Tarefa proposta 1
Reescale as coordenadas das respostas nos registros, da linha que contém "How do I perform: Click the 周期 clock icon?" até a que contém "tap(322, 111)", ambas inclusive. Reproduza somente essas linhas, com os pedidos, multiplicando cada coordenada por 1,15 e arredondando para inteiro, com as metades para cima.

De fato. A ação rescisória instala relação jurídico-processual própria, em processo autônomo, objetivando desconstituir o julgado que ataca, observado o prazo decadencial para a nova demanda.

Desse modo, não há negar pela admissibilidade da ação rescisória intentada pelo Estado de Pernambuco, para o fim de ser conhecida e processada, quando apontada a necessidade de rescisão do julgado. Este juízo de admissibilidade positivo é provisório e de probabilidade, juízo de viabilidade para o exame definitivo das hipóteses trazidas subjacentes à sua propositura.

5. Do pedido de suspensão dos efeitos do Acórdão rescindendo: Admitido o processamento da presente ação, cumpre-me, nesta fase prefacial, apreciar o pedido formulado pelo Estado de Pernambuco, sob a égide dos ditames da antecipação da tutela de mérito.

Segue-se que, diante do novel instituto operado pelo art. 273 do C.P.C., o sistema processual que nega efeito suspensivo à execução do julgado rescindendo por força de ação rescisória (art. 489, caput, CPC) poderá receber a devida atenuação, quando relevantes os fundamentos da demanda (verosssimilhança da alegação, v.g. art. 273, caput, parte final) e quando aquela execução acarrete comprometimento irremediável ou de difícil reparabilidade ao direito que o autor afirma possuir (art. 273, I). São elementos objetivos convergentes e concomitantes do instituto.

Logo, o rigor do art. 489 do Estatuto de Ritos se flexibiliza ante o disposto no art. 273 do mesmo diploma legal, porque as duas regras podem conviver, harmonicamente, no mesmo sistema processual. Elas não são incompatíveis entre si, cabendo na interpretação de ambas, o resguardo à efetividade da própria jurisdição em ação rescisória.

A doutrina tem assinalado, a propósito, que “em caso de gravidade acentuada e de manifesta relevância da pretensão de rescindir a sentença contaminada por ilegalidade, a Jurisprudência vem admitindo, com acerto, medida cautelar com o fito de suspender, liminarmente, a exequibilidade do julgado rescindendo. A partir, porém, da Lei nº 8952/94, a medida adequada para se obter dita suspensão, quando presentes os requisitos do art. 273 do CPC, é a antecipação de tutela. Tornou-se enfim, pacífico, que a sentença, por se revestir da autoridade da coisa julgada, não gera efeitos imunes a medidas preventivas manejáveis em torno da ação rescisória” (in Curso de Direito Processual Civil, Humberto Theodoro Jr., 31ª edição, vol. I, Rio de Janeiro: Forense, 2000, p. 588). (grifos nossos).

Registros fornecidos
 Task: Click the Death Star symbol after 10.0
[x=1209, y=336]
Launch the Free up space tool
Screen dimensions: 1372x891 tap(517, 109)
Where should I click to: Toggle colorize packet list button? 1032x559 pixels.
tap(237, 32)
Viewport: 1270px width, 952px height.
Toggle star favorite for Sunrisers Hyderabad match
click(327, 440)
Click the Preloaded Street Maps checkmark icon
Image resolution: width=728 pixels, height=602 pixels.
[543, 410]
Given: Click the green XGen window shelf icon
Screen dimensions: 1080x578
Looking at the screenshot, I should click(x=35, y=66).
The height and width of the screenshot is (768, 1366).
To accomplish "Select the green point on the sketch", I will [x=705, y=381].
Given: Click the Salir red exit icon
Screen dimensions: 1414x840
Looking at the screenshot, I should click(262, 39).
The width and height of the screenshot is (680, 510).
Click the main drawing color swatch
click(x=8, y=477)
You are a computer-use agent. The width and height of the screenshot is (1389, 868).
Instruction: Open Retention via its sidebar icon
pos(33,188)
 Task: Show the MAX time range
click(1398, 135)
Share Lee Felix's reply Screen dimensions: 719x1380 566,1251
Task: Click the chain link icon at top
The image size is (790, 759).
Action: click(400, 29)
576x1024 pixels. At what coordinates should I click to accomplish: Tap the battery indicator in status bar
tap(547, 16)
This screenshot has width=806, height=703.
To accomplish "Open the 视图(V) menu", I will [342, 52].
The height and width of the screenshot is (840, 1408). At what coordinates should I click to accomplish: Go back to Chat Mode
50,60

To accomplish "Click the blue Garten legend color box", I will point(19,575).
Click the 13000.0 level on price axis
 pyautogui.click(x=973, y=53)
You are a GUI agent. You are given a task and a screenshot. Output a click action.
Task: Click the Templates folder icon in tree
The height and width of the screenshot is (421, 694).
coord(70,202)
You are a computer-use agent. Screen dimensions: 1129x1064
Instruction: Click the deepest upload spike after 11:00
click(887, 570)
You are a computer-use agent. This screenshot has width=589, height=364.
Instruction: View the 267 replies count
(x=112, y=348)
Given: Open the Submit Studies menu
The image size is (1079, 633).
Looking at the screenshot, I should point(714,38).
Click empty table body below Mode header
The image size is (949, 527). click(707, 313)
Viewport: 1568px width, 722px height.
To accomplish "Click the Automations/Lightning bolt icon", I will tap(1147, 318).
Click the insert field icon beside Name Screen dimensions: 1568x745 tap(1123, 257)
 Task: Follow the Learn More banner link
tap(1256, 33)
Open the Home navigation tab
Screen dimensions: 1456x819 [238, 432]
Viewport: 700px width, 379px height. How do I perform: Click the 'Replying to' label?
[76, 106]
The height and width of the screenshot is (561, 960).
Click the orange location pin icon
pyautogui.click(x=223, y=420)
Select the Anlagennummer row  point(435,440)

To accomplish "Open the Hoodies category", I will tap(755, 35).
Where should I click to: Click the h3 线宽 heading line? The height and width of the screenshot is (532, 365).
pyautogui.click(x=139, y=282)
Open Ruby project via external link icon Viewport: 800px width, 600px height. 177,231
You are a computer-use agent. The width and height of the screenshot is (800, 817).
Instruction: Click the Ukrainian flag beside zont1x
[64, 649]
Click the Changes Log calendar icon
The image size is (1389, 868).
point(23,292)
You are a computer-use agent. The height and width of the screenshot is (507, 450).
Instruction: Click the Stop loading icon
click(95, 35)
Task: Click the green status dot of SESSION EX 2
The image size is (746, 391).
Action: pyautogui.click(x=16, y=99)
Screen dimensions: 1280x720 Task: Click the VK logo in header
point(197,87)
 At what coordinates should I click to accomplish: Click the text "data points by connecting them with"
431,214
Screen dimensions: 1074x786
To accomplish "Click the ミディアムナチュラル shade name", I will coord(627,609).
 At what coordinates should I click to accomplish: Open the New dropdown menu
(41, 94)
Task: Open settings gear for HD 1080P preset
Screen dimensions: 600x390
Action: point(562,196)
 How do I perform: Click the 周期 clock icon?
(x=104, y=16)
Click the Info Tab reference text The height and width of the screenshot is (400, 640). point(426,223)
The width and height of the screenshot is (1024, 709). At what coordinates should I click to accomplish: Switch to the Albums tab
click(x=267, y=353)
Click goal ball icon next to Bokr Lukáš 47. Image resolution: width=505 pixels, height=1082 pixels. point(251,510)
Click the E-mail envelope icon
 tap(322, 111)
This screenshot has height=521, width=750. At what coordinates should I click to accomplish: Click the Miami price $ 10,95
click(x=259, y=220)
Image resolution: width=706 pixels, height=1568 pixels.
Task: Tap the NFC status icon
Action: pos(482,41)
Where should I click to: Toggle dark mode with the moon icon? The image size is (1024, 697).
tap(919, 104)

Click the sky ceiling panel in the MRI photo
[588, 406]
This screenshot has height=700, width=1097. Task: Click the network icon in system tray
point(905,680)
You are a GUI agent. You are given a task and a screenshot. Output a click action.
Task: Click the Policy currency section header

Tarefa proposta 2
Dê continuidade ao texto sobre a ação rescisória e a antecipação de tutela a partir do ponto em que ele para.

Resultado da tarefa 1
 How do I perform: Click the 周期 clock icon?
(x=120, y=18)
Click the Info Tab reference text The height and width of the screenshot is (400, 640). point(490,256)
The width and height of the screenshot is (1024, 709). At what coordinates should I click to accomplish: Switch to the Albums tab
click(x=307, y=406)
Click goal ball icon next to Bokr Lukáš 47. Image resolution: width=505 pixels, height=1082 pixels. point(289,587)
Click the E-mail envelope icon
 tap(370, 128)

Resultado da tarefa 2
Veja-se, a propósito, o ditame do art. 5º da Lei nº 8.437/92, que já assegurava, antes do instituto da antecipação da tutela, trazido pela Lei nº 8.952/94, a possibilidade de suspensão dos efeitos da sentença rescindenda, nas rescisórias propostas pela União, Estados, Distrito Federal e Municípios, bem como pelas autarquias e fundações instituídas pelo Poder Público, quando caracterizada a plausibilidade jurídica da pretensão.

Não é outra a orientação do Superior Tribunal de Justiça, acerca do tema:

“Revela-se cabível a antecipação dos efeitos da tutela em ação rescisória, objetivando suspender a execução do acórdão rescindendo, desde que presentes os requisitos do art. 273 do CPC, mercê do disposto no art. 489 do mesmo diploma legal.”

(1ª Seção, AgRg na AR 1291/SP, Rel. Min. Luiz Fux, DJ 27/09/2004). (grifos nossos).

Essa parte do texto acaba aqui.